* GIVEN PASSAGE
An Engineered Crash?
When you make credit easy, if it becomes too easy then the economy shifts toward areas that are a byproduct of credit regardless of need. Some economists say we misallocate resources. In other words, since credit is so easy, we proceed with projects that have marginal rates of return. In some case, if the credit is easy enough, such as overfinancing an office building on future rent growth, the initial return may be negative.
There are other misallocations as well as students focus on careers in the finance sector and other professions start shifting into the finance sector such as becoming a real estate salesperson, mortgage broker, or real estate flippers.
That is what happened in America after 2001. We went nuts with giving everyone credit and practically our entire booming economy became derivitive on the extension of credit. We built and sold to each other houses, condos, office buildings, shopping centers and a pace and price never seen before. In many cases, we built those structures and businesses simply to support the credit creation business or those that benefitted from it. Millions of square feet were built and millions of jobs were created.
The irony of all this, aside from the bankers, the government was the biggest beneficiary of the credit bubble. Many of us are paying 2X or 3X our old property taxes but with incomes not much different than before the boom... unless you work for government. In a number of professions, incomes are now lower than pre bubble levels.
The bubble grew bigger and bigger, so did the size of government. As a matter of fact, it doubled in size to match the growing bubble economy. We built a $6.5 Trillion dollar bubble profit eating machine... employing over 20,000,000 Americans and a driver of incredible revenues back into the private sector through programs like medicare, medicaid, welfare, food stamps and now unemployment checks.

* RECORDS
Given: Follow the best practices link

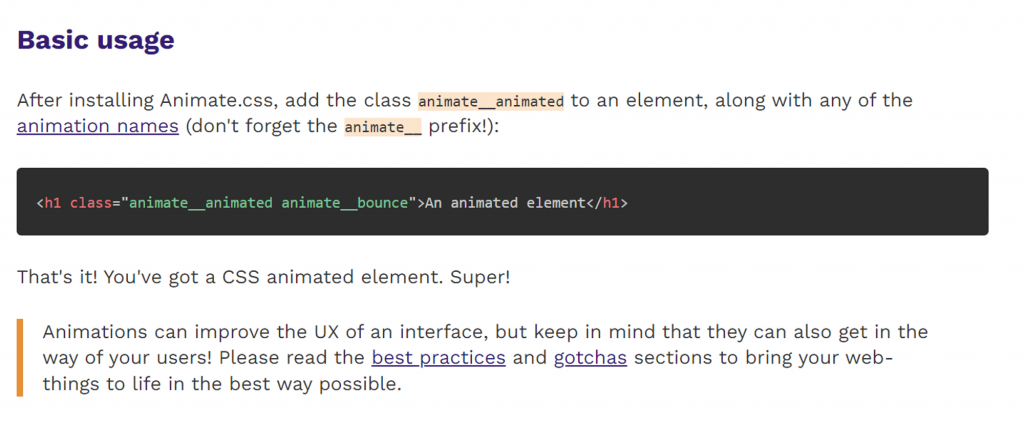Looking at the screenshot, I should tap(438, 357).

---

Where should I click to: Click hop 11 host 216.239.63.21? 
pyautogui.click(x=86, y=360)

* STUDY QUESTIONS
a. In the commentary on the credit bubble, how much did the size of government grow as the bubble expanded?
b. Continue the commentary on the credit bubble, picking up after its final sentence.

* RESULTS FOR EACH TASK
a. It doubled in size.

b.
At the time, maybe to keep the government machine fueled, the FED was even encouraging society to borrow more and take out adjustable rate mortgages. The banks were soliciting everyone and everywhere. Heck, rules were so lax you could borrow money without even an income verification. Price became secondary and payment was key as money was flowing everywhere....especially to bankers and government.
All was fine as long as the credit was easy and the money was flowing in...the problem was we were accumulating debt along the way. And debt was being accumulated by practically every sector of the economy including individuals, businesses, municipalities, schools, and hospitals.
The BIG problem came in when society/economy overdosed and was infected with too much debt. Instead of relieving the debt burden on the economy, the Fed and government increased the strain by raising interest rates, tightening credit standards, and hardening the bankruptcy laws.
Those that saw it knew what was coming next....my guess is that so did many in New York and Washington as we were being told Sub Prime was contained. Debts started defaulting at all quality levels, millions of jobs were lost, and wages and prices of assets crashed. Without easy credit, much of the economy was gone or much smaller.
However, the accumulated debt had to be serviced at rates that were impossible to service based on a reduced credit and lower revenue economy. For many, savings had to be tapped to cover the shortfall.....and now many are running out of savings including families, businesses, municipalities, and hospitals.
As savings continues to deplete, more and more will be zombulated and our economy will shrink even further. As the economy shrinks, even more and more will be zombulated regardless whether they have any debt because revenues streams will be so low they won't be able to cover fixed costs.
If we just unwound to prebubble levels, GDP would contract over 30%...but it's likely we would over shoot. Our cities will go broke, so will our school districts, and hospitals along with pension plans and millions of businesses as few will be able to cover debt service.
The only way to solve this problem is restructure all debt and restructure it now. JUST LIKE WE DID FOR THE BANKS. If not, we will have very little economy left as our nation is littered with shuttered and bankrupt families, businesses and municipalities.
If Obama and the Fed try to print out of this enormous mess, interest rates will skyrocket and our money will be worth essentially nothing as few will be willing to accept it. Why should China loan to us when it can just a easily loan to its much lower indebted citizens?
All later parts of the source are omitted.